Clusters are groups of similar components that work together to service client requests.
A cluster is a parallel or distributed computing system made up of many discrete hosts that form a single, unified computing resource. Through clustering, you can partition the system load across redundant Unwired Platform components to design a highly-available system.
There are two tiers you can install in a cluster: the server tier (Unwired Server) and the data tier (runtime databases). The server tier may further be supported by a relay server and a load balancer, depending on the scale of your rollout.
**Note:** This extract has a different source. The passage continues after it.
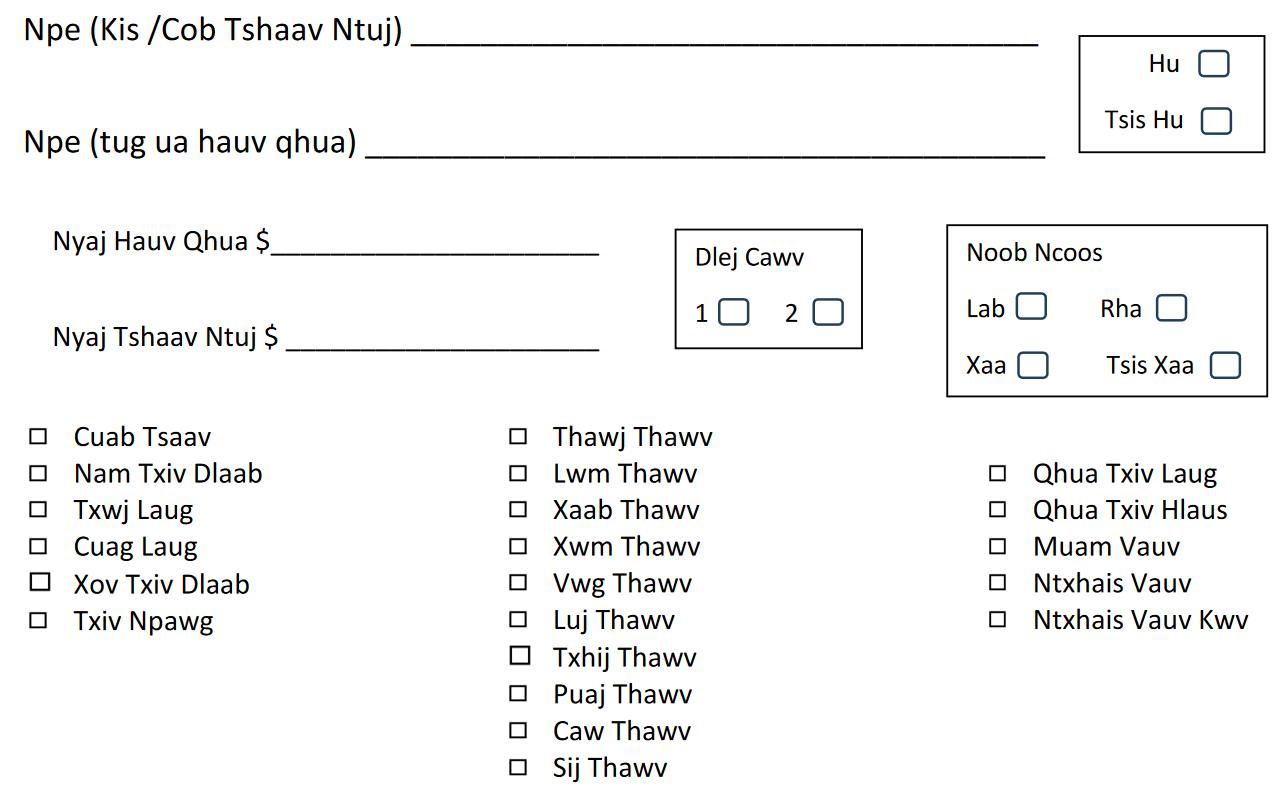Tick the Txhij Thawv checkbox
Image resolution: width=1283 pixels, height=798 pixels.
[x=519, y=656]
Each tier uses a different type of cluster model:
- Load-balancing server tier clusters – improve the system performance by sharing workloads and requests, and improving the efficiency of Unwired Server services (like synchronization and deployment). Requests initiated from the client are managed by a load balancer (or application request routing services in the case of some IIS deployments) for two or more relay servers. This load balancer distributes requests to these relay servers (or some other mechanism) among all the Unwired Server cluster nodes. Each node in the Unwired Server cluster scales independently and automatically when another Unwired Server node joins or leaves the cluster.
- Failover data tier clusters – improve the availability of runtime database services to Unwired Servers. Failover clusters have a redundant node, which provides data tier services when the primary node fails. The most common size for a failover consolidated database cluster is two nodes, which is the minimum requirement to provide redundancy and thereby eliminate single points of failure.
Note: The data tier does not need a relay server, since it will not be accessed directly from outside the firewall.
Each Unwired Server cluster has a primary node:
- The primary node contains the master copy of the configuration repository for all nodes in the cluster. The primary node distributes its configuration to the other nodes.
When a primary node fails, a new primary is elected from the remaining nodes.
- Each secondary node gets its configuration from the primary node. Nodes must have unique names, but are identified as members of the same cluster as the primary node.
Each Unwired Server in a cluster runs on a separate host. It can connect to the data tier independently, as well as have its own copy of the system files required for execution. Sybase recommends that each cluster node run from its own installation directory.